Politics a l’Italienne

A September 1922 New York Times Magazine article quoted a member of the Italian Chamber of Deputies calling the body “the voice of a democracy.” Future dictator Benito Mussolini would become Prime Minister the next month.

In fact, Mussolini would actually abolish the Chamber of Deputies entirely from 1939 to 1943, when he was deposed. The legislative body returned in 1946.

Even in September 1922, though, journalist Anne O’Hare McCormick sensed that Mussolini had potential to affect the entire nation:

The destiny of the country probably depends upon which of its two strongest and most picturesque statesmen shall finally prevail: Don Luigi Sturzo, the Savonarola from the South who dreams of a White International that shall pacify the world, or Benito Mussolini, the ex-Socialist from the North, who kindled and keeps burning the beacon fires of Fascismo.
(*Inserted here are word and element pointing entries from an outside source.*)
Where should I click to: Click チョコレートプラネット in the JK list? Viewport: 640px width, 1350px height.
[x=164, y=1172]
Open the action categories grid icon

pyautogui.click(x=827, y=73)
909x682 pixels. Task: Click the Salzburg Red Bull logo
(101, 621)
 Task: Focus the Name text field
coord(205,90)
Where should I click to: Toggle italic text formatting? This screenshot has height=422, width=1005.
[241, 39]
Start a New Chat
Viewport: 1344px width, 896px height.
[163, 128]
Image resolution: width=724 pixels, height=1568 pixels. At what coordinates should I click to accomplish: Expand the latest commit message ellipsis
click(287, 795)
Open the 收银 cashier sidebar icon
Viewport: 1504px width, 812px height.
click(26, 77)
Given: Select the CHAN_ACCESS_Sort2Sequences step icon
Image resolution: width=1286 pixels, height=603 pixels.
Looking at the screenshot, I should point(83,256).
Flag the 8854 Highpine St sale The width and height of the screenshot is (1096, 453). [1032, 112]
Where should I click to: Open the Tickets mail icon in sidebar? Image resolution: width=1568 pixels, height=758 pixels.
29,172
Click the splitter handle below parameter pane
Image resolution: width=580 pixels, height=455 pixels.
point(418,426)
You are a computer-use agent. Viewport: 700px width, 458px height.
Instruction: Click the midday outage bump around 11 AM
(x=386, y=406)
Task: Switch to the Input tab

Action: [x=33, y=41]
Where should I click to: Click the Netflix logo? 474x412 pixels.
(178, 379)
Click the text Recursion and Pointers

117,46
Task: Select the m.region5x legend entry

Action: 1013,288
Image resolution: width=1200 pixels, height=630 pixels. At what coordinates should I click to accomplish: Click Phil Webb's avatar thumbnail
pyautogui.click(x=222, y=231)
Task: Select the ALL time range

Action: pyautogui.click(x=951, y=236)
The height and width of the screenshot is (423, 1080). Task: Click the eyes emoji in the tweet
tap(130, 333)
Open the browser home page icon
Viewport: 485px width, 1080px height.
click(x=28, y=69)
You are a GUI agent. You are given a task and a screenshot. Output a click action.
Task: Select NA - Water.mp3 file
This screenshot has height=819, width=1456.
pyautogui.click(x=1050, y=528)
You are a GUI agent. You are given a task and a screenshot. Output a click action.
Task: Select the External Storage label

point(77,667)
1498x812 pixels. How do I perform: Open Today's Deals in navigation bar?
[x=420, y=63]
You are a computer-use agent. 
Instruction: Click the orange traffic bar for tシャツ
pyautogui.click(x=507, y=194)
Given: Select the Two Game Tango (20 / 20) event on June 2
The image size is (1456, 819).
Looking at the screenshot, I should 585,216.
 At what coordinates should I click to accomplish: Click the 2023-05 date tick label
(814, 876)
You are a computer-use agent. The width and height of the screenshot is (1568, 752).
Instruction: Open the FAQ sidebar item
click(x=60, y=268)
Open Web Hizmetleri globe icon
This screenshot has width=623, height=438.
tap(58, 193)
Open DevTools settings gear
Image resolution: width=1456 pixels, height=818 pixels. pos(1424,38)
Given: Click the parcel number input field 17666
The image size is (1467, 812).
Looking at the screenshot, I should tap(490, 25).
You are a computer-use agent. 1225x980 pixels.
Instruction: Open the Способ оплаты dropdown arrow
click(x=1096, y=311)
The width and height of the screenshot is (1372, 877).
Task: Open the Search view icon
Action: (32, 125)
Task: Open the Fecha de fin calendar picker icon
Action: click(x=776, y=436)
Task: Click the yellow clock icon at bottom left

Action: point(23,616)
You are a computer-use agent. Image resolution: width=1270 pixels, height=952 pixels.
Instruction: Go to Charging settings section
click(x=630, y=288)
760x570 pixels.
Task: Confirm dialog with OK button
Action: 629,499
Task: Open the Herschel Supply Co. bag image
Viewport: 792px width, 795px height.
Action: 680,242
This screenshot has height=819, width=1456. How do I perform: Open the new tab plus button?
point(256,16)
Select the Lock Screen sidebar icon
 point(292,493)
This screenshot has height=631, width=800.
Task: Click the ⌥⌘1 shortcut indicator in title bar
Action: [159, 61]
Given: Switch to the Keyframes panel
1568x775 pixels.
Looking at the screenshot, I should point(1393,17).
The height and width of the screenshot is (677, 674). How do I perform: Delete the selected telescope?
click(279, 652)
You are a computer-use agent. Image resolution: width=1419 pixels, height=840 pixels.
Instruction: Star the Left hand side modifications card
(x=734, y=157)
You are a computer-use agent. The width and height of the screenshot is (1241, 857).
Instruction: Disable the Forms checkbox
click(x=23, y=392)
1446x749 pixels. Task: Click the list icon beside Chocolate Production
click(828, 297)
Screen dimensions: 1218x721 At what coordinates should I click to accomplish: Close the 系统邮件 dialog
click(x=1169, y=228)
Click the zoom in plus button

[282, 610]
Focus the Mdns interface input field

The one group has its weapon in the Church, the other in the ex-soldier.

Whatever happened to that other guy, Sturzo?

After Mussolini took power, Sturzo was exiled from Italy for many years: first to the United Kingdom from 1924-40, then the United States from 1940-46. After World War II ended, he returned to Italy in 1946, actually became a senator starting in 1952, and remained in the country until his death in 1959.